In the cohort comprising children, 4.8% and 23.4% were first- and second-generation immigrants or refugees, whereas in adolescents, their numbers were 9.2% and 19.4%, respectively.
The regions of origin of immigrant and refugee minors were South Asia, followed by the Middle East. As expected, immigrants, especially refugees, lived in neighborhoods with the highest material deprivation, a construct based on the census-based Ontario Marginalization Index.
In Ontario, Canada, COVID-19 vaccination coverage was 53.1% and 79.2% in immigrant children and adolescents, respectively, compared with nonimmigrants.
The authors noted marked variations within immigrant groups based on region of origin in first- and second-generation immigrants and refugees. This heterogeneity persisted even after adjusting for immigration category and sociodemographic factors.
In models stratified by generation, the authors noted an association between the region of origin and vaccine uptake, compared with the overall rate, with the lowest odds observed in immigrants and refugees from East Europe and Central Africa (children: aOR, 0.40 vs. 0.24; adolescents: aOR, 0.41 vs. 0.51; 95% CI).

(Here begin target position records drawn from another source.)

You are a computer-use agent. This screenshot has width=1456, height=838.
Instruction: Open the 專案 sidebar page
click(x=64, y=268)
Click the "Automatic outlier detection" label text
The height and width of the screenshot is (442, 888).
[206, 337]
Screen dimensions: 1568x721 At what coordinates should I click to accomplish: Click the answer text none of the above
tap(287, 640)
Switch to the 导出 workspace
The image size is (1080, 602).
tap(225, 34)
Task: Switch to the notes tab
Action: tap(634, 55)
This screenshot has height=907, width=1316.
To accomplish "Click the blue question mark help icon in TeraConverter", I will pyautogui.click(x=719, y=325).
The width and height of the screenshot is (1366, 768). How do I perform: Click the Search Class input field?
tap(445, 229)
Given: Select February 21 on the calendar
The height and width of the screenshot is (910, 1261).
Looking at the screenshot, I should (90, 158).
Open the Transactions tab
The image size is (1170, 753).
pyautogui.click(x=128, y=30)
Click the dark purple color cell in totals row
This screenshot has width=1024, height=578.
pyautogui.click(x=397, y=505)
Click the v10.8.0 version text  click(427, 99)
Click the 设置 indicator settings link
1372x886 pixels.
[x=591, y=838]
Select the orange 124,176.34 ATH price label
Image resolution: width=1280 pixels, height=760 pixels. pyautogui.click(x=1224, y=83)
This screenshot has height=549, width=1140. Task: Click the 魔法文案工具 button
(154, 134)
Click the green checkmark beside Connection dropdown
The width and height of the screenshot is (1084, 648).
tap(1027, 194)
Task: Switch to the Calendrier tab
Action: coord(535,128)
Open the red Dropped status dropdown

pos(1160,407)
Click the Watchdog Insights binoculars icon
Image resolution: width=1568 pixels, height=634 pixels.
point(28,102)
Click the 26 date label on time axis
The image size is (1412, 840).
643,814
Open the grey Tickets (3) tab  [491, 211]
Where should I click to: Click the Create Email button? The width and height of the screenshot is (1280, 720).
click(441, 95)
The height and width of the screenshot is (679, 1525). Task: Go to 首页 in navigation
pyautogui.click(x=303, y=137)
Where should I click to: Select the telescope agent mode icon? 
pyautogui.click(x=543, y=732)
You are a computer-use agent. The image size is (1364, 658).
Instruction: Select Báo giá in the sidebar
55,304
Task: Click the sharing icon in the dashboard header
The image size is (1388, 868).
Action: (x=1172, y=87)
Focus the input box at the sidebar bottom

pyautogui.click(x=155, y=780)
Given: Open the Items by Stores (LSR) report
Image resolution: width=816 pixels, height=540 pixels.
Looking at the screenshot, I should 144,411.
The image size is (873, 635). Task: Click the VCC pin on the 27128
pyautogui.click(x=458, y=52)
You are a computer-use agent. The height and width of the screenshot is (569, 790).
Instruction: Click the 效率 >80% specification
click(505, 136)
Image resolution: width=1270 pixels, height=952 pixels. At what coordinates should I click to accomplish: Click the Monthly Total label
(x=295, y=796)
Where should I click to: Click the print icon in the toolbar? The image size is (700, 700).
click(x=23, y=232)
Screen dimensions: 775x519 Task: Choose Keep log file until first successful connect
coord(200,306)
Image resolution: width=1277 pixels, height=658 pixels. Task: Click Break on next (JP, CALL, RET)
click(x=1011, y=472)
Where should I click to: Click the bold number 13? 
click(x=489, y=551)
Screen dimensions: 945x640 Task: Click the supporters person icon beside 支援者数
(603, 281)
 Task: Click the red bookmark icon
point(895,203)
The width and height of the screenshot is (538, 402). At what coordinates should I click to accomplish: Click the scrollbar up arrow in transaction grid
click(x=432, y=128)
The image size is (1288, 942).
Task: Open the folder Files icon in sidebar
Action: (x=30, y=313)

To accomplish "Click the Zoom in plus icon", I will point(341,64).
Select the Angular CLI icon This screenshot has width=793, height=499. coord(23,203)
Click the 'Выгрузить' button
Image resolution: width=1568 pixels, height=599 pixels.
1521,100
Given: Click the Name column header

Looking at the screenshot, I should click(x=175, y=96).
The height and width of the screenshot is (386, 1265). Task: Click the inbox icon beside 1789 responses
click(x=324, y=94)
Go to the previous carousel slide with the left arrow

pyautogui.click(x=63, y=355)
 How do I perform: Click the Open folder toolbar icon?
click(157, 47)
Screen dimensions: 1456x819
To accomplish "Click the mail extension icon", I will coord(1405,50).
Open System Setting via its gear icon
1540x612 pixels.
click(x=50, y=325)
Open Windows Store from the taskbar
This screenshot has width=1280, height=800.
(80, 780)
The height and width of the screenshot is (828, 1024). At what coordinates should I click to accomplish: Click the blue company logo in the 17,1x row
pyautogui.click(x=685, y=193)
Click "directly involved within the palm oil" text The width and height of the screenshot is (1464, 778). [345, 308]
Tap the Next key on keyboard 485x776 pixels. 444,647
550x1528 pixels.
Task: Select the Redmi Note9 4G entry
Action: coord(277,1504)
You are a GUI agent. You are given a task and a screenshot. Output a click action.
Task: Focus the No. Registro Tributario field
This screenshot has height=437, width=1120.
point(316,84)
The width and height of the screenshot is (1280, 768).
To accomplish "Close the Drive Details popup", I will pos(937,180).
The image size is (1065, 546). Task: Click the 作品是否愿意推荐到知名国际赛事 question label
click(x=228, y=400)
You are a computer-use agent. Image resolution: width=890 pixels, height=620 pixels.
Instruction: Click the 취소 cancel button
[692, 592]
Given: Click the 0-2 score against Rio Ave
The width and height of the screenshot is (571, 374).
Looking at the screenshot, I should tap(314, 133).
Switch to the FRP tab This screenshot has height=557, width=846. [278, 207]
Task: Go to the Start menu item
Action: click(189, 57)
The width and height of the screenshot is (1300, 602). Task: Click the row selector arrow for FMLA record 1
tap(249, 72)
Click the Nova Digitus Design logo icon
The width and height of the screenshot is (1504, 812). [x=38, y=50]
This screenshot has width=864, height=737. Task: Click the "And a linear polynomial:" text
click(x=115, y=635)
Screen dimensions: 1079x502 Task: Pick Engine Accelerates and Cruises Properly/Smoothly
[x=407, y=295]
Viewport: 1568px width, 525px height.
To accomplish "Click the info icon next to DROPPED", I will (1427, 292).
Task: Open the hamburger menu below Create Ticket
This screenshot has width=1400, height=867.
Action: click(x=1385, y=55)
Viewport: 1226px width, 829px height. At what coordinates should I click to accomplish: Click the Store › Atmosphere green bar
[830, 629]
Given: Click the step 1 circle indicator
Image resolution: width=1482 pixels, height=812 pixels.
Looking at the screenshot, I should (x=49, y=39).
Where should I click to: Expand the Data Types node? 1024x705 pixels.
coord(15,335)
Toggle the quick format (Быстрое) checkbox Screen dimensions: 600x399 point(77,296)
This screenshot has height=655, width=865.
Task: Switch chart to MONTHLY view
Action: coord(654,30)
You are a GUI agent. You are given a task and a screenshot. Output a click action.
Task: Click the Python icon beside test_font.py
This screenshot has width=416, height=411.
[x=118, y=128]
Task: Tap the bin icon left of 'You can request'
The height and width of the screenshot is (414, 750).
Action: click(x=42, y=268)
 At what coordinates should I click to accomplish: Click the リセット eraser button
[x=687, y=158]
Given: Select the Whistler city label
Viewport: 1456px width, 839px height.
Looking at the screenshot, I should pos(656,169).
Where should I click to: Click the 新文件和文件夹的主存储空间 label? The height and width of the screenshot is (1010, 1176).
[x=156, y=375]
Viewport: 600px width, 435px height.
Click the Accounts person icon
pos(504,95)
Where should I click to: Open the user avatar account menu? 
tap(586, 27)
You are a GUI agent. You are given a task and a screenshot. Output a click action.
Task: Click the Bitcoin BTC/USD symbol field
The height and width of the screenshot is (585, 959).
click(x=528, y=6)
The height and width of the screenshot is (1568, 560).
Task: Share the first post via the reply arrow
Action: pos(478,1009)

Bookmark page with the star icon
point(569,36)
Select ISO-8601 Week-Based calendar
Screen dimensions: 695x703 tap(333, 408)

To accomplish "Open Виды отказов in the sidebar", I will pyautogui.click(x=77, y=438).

The highest odds were in minors from Southeast Asia (children and adolescents: aORs=2.68 vs. 4.42; 95% CI). Vaccination aORs among immigrant and refugee minors from regions with the lowest vaccine coverage did not vary with generations.
The current population-based study demonstrated that COVID-19 vaccination coverage was lower among immigrant minors, and the observed heterogeneity by region of origin was substantial and persisted across generations.
Thus, precision public health approaches should target immigrants, especially refugee minors, in ongoing vaccine campaigns.